Il est notamment reproché à la structure de suivi de la performance du FRR de s’appuyer principalement "sur deux éléments principaux, à savoir les jalons et les cibles, qui permettent de suivre les progrès des États membres en matière de réformes et d’investissements, ainsi que 14 indicateurs communs prédéfinis pour mesurer le degré de réalisation des objectifs du FRR". Pour autant, les auditeurs "estiment toutefois que ces deux éléments ne sont pas suffisants pour évaluer la performance globale du FRR".
Nerf de la guerre
En conséquence Ivana Maletić, membre de la Cour des comptes européenne responsable du rapport, parle d’un " Fonds de relance de l’UE [qui] apporte aux États membres une somme d’argent inédite, mais les citoyens doivent savoir si ses objectifs fondamentaux sont atteints et comment cet argent est dépensé". Elle sous-entend clairement que pour l’heure ce n’est pas le cas, ce qui est d’autant plus gênant qu’on parle d’un outil doté de près de 723 milliards d’euros (composé respectivement de 338 milliards d’euros de subventions non remboursables et de 385 milliards d’euros de prêts).
Hors, le rapport de la Cour des comptes européenne rappelle que " contrairement à ce qui passe pour la plupart des autres programmes de l’UE, la Commission européenne ne finance pas sur la base des coûts réels. Elle ne décaisse les fonds qu’une fois que les pays atteignent les jalons et les cibles liés aux réformes et investissements." Ce qui fait avancer à la responsable du rapport que " nous nous trouvons dans une situation paradoxale où, pour le plus important Fonds de l’UE présenté comme axé sur la performance, il est certes possible de mesurer les progrès accomplis, mais pas la performance elle-même."
L’institution s’inquiète effectivement qu’un "certain nombre de réformes et d’investissements n’ont pu être reliés à aucun indicateur", sans lesquels il est impossible de mesurer l’efficacité des fonds déployés.
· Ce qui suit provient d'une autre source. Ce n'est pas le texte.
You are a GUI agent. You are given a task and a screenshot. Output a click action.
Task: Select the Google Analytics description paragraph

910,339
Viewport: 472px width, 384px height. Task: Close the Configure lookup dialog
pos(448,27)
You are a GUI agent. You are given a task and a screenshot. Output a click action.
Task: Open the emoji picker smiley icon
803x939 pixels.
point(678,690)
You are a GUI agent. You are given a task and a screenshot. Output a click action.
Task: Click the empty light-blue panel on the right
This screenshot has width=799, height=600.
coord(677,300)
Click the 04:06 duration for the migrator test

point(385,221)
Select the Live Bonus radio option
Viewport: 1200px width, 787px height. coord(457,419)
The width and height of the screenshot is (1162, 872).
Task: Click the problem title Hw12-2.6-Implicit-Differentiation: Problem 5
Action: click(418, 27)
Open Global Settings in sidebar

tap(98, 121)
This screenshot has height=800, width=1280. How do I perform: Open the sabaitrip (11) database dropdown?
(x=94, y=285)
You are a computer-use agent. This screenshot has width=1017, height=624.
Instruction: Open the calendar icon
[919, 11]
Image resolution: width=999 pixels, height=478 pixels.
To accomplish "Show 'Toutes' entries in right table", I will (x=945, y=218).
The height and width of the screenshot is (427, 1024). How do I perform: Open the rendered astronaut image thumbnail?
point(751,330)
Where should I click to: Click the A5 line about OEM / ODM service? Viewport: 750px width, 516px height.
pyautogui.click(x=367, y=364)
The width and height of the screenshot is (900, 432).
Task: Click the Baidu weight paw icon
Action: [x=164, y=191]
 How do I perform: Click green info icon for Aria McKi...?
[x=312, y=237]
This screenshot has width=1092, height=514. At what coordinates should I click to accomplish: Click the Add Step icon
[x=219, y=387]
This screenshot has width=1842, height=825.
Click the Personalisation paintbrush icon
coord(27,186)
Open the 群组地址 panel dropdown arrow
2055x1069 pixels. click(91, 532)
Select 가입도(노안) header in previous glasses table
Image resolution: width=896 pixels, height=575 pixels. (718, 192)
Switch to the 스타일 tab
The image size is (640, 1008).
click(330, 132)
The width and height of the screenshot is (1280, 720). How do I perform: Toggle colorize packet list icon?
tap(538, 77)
C’est notamment le cas "pour d’importantes réformes structurelles (au niveau de l’économie, du marché de l’emploi et du pouvoir judiciaire) ou encore pour des investissements dans les infrastructures et les transports publics". Les maigres réussites en la matière concernent essentiellement "les données communiquées à propos des jalons et des cibles", pour ces deux éléments il est jugé que tant la Commission européenne que les États membres " disposent, globalement, de systèmes adéquats pour en garantir la qualité".
Cette réussite est immédiatement nuancée par des auditeurs qui "ont relevé des insuffisances et pointent la persistance de risques pour la fiabilité des données, en particulier celles sur les destinataires finaux des fonds". De quoi pousser le rapport à exhorter à la collecte et la communication "des données concernant les dépenses réelles, mais aussi à concevoir un véritable système de suivi de la performance dans la perspective de futurs instruments de financement non fondés sur les coûts".
Composante écologique
Passer d’un accent principalement mis sur "ce que les projets financent (le nombre de participants à une formation, de mètres carrés rénovés ou de véhicules électriques achetés, etc.)" à une meilleure mesure des résultats tels que "le nombre de personnes employées, les économies d’énergie ou la réduction des émissions de CO2, par exemple" est donc privilégié par le rapport. D’autant plus que cela permettrait de mieux saisir un des objectifs majeurs FRR : à savoir une économie européenne plus verte et plus résiliente.